Source passage:
☆ ☆ ☆
Nitrites	In the form of sodium nitrite is used as preservative in processed meats.  Also gives meat that pink-red fresh look.
Nitrates	Also used as a meat preservative.  Used in several medicines including nitroglycerine and is used as an oxidizing agent in explosives.
Nitrous Oxide	Commonly referred to as laughing gas and sometimes used by dentists to sedate patients.  Used as the propellant in aerosol whipped cream canisters and cooking sprays.  In car racing, provides more oxygen to the engine combustion cycle enabling more fuel to be burned and thereby increases engine horsepower.

Nitrogen Cycle

The nitrogen cycle in a lake environment is a continuous cycle of biochemical processes, all occurring simultaneously, by which nitrogen is absorbed at the water’s surface, converted into various chemical forms, and then returned to the atmosphere.

Nitrogen in its natural form is a gas (N₂) and like oxygen, nitrogen is soluble in water.   Nitrogen can enter the lake through precipitation, but it mostly enters through diffusion at the water’s surface where the concentration of nitrogen in the atmosphere is much higher than the concentration of nitrogen in the water. The diffusion of nitrogen occurs slowly across the water’s surface and can occur more quickly through sources of aeration such as wind created waves. The amount of nitrogen that can be absorbed by water is approximately 20 mg/l at 68 degrees.
☆ ☆ ☆
Exercise 1:
Decide whether each statement agrees with the passage on nitrogen, answering yes or no and quoting the deciding words: (a) Sodium nitrite gives meat a pink-red fresh look. (b) Most nitrogen enters the lake through precipitation. (c) Nitrous oxide serves as the propellant in aerosol whipped cream canisters.
Exercise 2:
Extract the part of the passage on nitrogen starting with "The nitrogen cycle" and going on through "to the atmosphere.", copying it word for word.
The items that come next have no connection to the passage on nitrogen.

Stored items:
☆ ☆ ☆
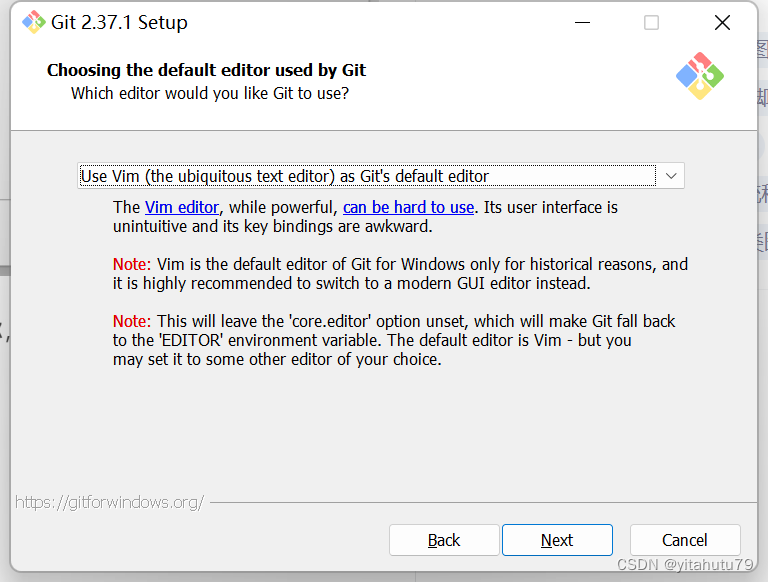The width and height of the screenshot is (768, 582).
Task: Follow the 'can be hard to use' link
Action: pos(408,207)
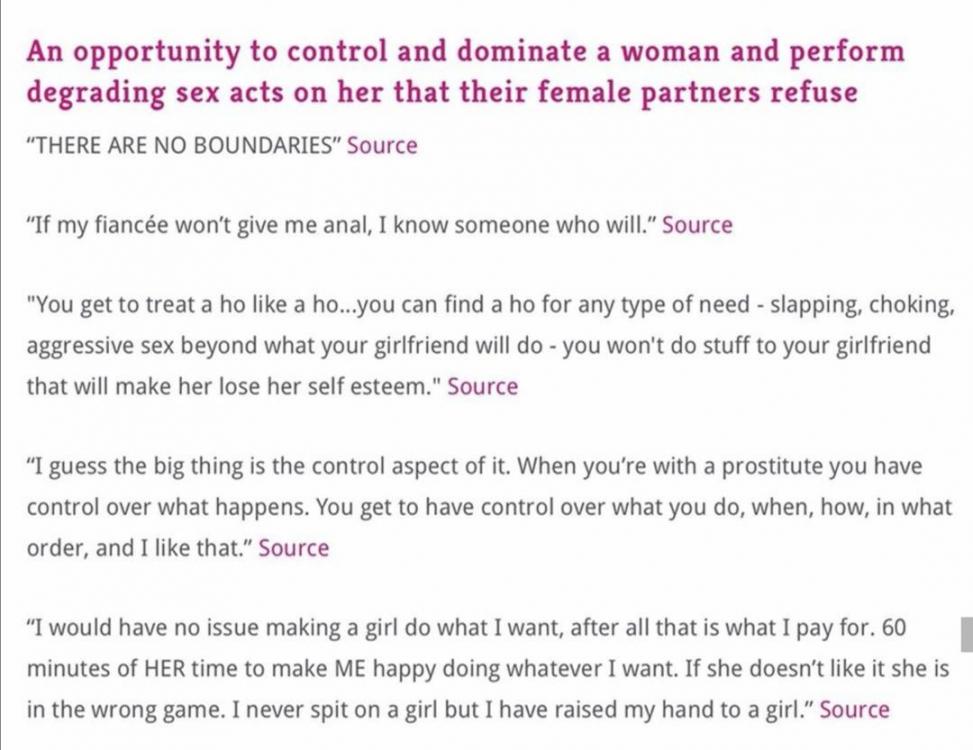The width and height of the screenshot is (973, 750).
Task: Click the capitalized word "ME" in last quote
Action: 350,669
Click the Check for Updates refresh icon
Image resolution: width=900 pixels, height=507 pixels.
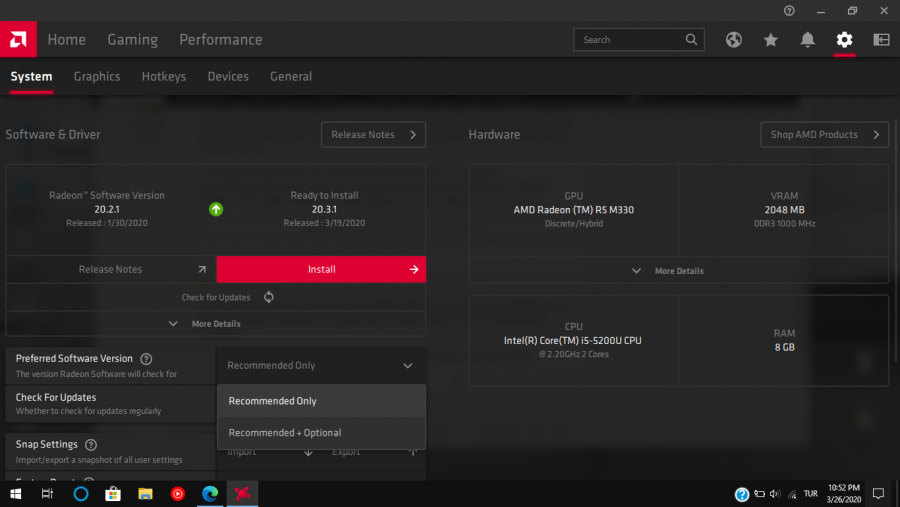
☆ ☆ ☆
Expected output 1:
(a) Yes: "Also gives meat that pink-red fresh look."
(b) No: "Nitrogen can enter the lake through precipitation, but it mostly enters through diffusion at the water’s surface"
(c) Yes: "Used as the propellant in aerosol whipped cream canisters and cooking sprays."

Expected output 2:
The nitrogen cycle in a lake environment is a continuous cycle of biochemical processes, all occurring simultaneously, by which nitrogen is absorbed at the water’s surface, converted into various chemical forms, and then returned to the atmosphere.